Permintaan Tertulis:
Ulangi persis bagian teks tentang hari-hari kelam setelah Gestapu, mulai dari kata-kata yang memuat "Hari-hari Kelam Setelah" dan berhenti setelah "keresahan dan kegelisahan.".

Kutipan Teks:
——————————
Solilokui

Hari-hari Kelam Setelah Gestapu

Tapi papan “Pancasila Tetap Emen, hanya berumur dua hari. Karena  dicabut oleh petugas Hansip. Mang Emen dipanggil ke depan  Bintara Pembina Désa (Babinsa). Ditanya maksud membuat  plang semacam itu.

Oleh  : Usep Romli HM

Setelah peristiwa “G-30-S/PKI”, 30 Séptémber 1965, timbul huru-hara berke-panjangan. Selain penangkapan terhadap para anggota PKI, baik kelas “kakap” maupun kelas “teri”, beserta simpatisannya, kehidupan sehari-hari berlangsung  penuh keresahan dan kegelisahan.
——————————
Catatan sumber:
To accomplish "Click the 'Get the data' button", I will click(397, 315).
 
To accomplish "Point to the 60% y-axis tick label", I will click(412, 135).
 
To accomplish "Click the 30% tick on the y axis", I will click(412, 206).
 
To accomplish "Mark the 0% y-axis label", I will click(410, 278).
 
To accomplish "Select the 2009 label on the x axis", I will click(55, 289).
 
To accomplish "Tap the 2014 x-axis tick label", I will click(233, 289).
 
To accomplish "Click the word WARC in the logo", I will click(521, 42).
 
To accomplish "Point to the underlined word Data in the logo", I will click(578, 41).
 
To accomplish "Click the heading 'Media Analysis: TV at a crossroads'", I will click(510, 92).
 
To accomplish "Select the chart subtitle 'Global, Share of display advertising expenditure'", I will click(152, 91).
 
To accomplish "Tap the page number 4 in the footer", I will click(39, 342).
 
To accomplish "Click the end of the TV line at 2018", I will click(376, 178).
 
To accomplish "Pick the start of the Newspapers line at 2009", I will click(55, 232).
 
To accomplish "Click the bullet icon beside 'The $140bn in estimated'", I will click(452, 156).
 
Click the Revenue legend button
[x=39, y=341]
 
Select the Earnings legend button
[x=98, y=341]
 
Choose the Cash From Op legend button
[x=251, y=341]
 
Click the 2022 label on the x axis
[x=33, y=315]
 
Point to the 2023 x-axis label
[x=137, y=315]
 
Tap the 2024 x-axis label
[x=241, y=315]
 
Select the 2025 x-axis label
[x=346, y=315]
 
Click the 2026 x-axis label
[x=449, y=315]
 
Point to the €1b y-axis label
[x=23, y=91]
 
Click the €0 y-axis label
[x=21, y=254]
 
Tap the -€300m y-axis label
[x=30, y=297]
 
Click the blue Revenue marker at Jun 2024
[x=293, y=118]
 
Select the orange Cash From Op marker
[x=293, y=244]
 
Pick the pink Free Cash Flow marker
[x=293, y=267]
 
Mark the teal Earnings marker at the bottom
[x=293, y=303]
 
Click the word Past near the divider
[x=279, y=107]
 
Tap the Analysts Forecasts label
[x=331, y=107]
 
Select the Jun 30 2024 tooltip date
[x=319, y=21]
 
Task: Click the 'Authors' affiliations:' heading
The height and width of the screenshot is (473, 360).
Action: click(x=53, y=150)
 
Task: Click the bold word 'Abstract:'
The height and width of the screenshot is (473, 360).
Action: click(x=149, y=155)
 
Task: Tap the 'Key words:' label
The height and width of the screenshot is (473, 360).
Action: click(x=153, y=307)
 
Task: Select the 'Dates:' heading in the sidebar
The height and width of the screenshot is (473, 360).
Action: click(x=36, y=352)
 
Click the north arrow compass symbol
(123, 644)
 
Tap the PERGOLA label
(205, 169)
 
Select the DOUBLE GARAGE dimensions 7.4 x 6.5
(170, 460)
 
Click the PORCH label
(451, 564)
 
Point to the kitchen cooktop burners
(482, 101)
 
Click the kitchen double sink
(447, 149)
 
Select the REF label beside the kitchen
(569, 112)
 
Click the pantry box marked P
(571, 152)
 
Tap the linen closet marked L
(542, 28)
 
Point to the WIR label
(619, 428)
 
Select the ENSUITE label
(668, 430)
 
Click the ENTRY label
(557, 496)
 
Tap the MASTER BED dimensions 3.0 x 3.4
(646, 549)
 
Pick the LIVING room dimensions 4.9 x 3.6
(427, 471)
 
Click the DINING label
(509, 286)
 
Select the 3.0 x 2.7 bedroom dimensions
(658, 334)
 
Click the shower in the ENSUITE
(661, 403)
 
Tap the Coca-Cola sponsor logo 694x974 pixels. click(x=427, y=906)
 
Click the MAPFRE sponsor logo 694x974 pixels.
——————————
Tanggapan:
Hari-hari Kelam Setelah Gestapu

Tapi papan “Pancasila Tetap Emen, hanya berumur dua hari. Karena  dicabut oleh petugas Hansip. Mang Emen dipanggil ke depan  Bintara Pembina Désa (Babinsa). Ditanya maksud membuat  plang semacam itu.

Oleh  : Usep Romli HM

Setelah peristiwa “G-30-S/PKI”, 30 Séptémber 1965, timbul huru-hara berke-panjangan. Selain penangkapan terhadap para anggota PKI, baik kelas “kakap” maupun kelas “teri”, beserta simpatisannya, kehidupan sehari-hari berlangsung  penuh keresahan dan kegelisahan.